__Given request A__:
Copy the entries, starting at the first one and ending at the line containing "pyautogui.click(x=416, y=188)", and swap in "field" wherever "column" appears, leaving everything else unchanged.

__Reading text__:
******

One of the other reasons we were out and about on this Sunday was to get the dive tanks refilled after my shore diving in Burgeaux Bay. There must be a law against running compressors on Sundays on SXM since none of the dive shops we tried were open. This makes it difficult to get a dive tank refilled. Blowing into it won’t work. If you could physically hang on to the tank, you could take the valve out and hold it up behind a departing Airbus (to overfill it) or a 757 (for a standard fill) but the air might not be as pure as you’d like it. This was the first place I’d ever been that advertised scuba diving as one of its attractions but didn’t have an open dive shop where you could get tanks refilled on any given day. I’m sure there might have been shops open, perhaps on the “French” side but we hadn’t, as yet, made it there. So we confined ourselves to the quest for basic tools and answers to our questions on the “pulse” of the place. We had to find an area that didn’t look like a scene from the movie “3:10 to Yuma”. Where would we find the “action” that one associates with this paradise?

I know! We’ll drive to the big city of Philipsburg. Everything will be open there. It’s the main city of the island (much to the disgust of the French). Let’s go… We head off through the sleepy little Simpson Bay driving using the TTOL-provided navigation instructions “You can’t get lost. There’s only one road.” One road? If this is one road it sure wasn’t built very well. There are bits of it heading off in all directions. At times it’s hard to know whether you’re travelling on what would be considered the “one” road, or if you’ve ventured onto a tributary feeding a small backwater community. At least there are detailed road signs everywhere. Sint Maarten doesn’t use many of the internationally recognized road symbols and signage though. They have a unique way of providing instant recognition for directions. On-island, they simply announce your location by pointing the way to jewelry stores. I’m not kidding. We observed hundreds of what appeared to be road signs that are made up of tall groups of advertisements pointing the way to various jewelry stores “Acme Diamonds – this way”, “BuyALot Gems – that way”. We’d never seen anything like it. And it wasn’t as though there were signs for all kinds of shops, either. It was mostly jewelry. And you can actually navigate using these just like you would with “normal” directions. Instead of “Schenectedy – 17 Miles”, you have “Om Jewelers”. You follow the signs to “Om”, hang a left at “Gemsland” and continue on to “Zhavieri”. It’s easy. When you’re next on the island, toss your regular map into the back seat and actually try driving to a favorite restaurant or beach attraction using only the jewelry signage. You’ll be amazed at the results. You’ll all be able to laugh about it later.

******

__Raw records__:
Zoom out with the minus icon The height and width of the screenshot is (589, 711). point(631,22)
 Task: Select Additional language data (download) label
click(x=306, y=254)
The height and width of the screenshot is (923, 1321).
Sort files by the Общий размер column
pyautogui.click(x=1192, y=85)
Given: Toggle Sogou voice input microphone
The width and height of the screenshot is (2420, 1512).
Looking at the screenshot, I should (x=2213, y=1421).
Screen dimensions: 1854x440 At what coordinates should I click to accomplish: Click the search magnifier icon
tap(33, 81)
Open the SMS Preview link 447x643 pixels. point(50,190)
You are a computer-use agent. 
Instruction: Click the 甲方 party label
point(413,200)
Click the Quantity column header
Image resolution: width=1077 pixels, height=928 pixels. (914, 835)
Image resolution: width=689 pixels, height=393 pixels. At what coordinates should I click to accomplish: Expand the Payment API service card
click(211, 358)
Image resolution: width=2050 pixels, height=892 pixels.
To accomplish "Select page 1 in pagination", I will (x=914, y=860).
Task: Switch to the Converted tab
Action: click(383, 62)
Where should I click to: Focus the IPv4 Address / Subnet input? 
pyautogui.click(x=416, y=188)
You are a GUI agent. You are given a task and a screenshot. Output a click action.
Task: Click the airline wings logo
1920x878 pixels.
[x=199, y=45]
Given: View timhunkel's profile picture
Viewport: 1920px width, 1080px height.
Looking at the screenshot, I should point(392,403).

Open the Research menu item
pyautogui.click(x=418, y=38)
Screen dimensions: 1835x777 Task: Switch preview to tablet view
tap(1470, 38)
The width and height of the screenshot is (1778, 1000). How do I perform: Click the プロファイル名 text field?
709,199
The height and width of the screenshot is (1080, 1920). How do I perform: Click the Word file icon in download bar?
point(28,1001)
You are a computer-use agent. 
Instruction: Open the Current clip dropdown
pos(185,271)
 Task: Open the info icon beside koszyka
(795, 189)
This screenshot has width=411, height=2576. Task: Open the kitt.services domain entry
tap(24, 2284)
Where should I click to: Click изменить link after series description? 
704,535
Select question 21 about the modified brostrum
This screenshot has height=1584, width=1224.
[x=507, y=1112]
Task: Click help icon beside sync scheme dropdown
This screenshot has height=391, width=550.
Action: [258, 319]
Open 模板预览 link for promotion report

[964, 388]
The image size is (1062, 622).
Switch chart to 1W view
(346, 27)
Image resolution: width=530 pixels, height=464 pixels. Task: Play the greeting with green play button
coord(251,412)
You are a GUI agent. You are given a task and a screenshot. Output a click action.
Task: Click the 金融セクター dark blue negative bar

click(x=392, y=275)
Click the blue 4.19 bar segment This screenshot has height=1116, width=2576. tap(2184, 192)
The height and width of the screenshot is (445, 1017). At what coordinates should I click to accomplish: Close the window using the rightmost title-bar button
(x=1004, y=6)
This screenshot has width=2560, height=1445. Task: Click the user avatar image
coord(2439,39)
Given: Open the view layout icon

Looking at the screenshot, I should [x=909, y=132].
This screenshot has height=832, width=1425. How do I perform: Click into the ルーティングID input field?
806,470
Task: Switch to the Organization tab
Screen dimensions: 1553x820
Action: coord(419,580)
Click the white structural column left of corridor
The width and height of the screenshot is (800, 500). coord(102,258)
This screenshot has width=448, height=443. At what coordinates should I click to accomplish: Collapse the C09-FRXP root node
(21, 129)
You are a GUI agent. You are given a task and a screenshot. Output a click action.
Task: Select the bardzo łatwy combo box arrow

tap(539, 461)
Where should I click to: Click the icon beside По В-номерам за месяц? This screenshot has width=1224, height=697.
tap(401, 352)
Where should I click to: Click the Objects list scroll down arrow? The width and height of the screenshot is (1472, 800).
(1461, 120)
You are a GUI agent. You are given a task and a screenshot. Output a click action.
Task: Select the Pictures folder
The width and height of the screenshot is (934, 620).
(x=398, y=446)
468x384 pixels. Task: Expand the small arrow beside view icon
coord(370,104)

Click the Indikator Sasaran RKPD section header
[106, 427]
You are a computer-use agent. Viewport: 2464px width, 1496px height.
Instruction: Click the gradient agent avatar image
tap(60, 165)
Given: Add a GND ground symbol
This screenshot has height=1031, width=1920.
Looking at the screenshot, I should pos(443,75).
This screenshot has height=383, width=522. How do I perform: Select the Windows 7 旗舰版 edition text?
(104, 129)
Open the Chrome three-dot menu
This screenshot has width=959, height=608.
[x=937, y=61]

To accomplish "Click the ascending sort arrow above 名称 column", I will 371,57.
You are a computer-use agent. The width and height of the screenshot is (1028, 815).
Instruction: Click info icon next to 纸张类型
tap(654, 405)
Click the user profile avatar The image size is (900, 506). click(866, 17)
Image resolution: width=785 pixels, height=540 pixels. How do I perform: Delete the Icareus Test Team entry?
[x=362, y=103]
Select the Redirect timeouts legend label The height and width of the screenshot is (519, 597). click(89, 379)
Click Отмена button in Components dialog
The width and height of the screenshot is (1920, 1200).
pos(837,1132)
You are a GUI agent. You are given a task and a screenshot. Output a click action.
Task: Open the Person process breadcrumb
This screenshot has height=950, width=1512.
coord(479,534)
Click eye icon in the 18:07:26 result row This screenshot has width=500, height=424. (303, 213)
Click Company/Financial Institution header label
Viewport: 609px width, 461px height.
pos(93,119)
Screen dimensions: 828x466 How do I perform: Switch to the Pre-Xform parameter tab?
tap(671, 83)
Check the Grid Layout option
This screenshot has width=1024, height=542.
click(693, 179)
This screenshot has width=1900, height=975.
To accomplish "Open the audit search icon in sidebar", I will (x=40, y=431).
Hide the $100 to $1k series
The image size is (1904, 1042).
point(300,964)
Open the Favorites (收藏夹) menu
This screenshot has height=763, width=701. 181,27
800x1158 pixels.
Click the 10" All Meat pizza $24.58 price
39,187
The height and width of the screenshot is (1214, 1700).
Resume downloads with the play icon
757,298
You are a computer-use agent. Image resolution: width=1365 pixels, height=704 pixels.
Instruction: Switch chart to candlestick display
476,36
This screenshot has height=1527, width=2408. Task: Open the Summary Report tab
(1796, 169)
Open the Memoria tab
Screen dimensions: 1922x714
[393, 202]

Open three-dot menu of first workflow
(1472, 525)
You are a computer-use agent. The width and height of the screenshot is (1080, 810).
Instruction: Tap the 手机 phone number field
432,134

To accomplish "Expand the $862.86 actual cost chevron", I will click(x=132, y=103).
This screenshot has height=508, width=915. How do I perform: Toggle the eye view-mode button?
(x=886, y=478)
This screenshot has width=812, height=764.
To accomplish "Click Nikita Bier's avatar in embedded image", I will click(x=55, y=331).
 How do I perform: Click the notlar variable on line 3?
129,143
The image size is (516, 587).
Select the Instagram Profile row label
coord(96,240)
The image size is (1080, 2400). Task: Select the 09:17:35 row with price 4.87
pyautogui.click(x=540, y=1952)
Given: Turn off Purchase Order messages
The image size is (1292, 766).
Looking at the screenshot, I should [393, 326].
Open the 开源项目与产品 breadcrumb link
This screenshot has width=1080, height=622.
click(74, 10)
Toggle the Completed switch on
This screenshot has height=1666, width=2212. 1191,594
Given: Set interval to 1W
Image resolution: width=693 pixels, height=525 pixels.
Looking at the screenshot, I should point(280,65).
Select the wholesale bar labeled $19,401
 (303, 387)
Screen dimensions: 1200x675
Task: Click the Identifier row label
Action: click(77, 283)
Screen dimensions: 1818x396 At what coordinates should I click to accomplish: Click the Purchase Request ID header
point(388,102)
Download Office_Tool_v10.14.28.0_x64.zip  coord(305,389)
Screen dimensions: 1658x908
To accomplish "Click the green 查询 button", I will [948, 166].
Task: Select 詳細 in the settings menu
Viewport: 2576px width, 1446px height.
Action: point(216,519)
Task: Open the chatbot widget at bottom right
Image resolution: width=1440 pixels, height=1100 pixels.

******

__Given request B__:
Answer these questions about the Sint Maarten text:
(i) On what day of the week could none of the dive shops they tried be found open?
(ii) Which city did they drive to, calling it the main city of the island?
(iii) What kind of stores do the road signs mostly point the way to?

__Full answer A__:
Zoom out with the minus icon The height and width of the screenshot is (589, 711). point(631,22)
 Task: Select Additional language data (download) label
click(x=306, y=254)
The height and width of the screenshot is (923, 1321).
Sort files by the Общий размер field
pyautogui.click(x=1192, y=85)
Given: Toggle Sogou voice input microphone
The width and height of the screenshot is (2420, 1512).
Looking at the screenshot, I should (x=2213, y=1421).
Screen dimensions: 1854x440 At what coordinates should I click to accomplish: Click the search magnifier icon
tap(33, 81)
Open the SMS Preview link 447x643 pixels. point(50,190)
You are a computer-use agent. 
Instruction: Click the 甲方 party label
point(413,200)
Click the Quantity field header
Image resolution: width=1077 pixels, height=928 pixels. (914, 835)
Image resolution: width=689 pixels, height=393 pixels. At what coordinates should I click to accomplish: Expand the Payment API service card
click(211, 358)
Image resolution: width=2050 pixels, height=892 pixels.
To accomplish "Select page 1 in pagination", I will (x=914, y=860).
Task: Switch to the Converted tab
Action: click(383, 62)
Where should I click to: Focus the IPv4 Address / Subnet input? 
pyautogui.click(x=416, y=188)

__Full answer B__:
(i) Sunday
(ii) Philipsburg
(iii) Jewelry stores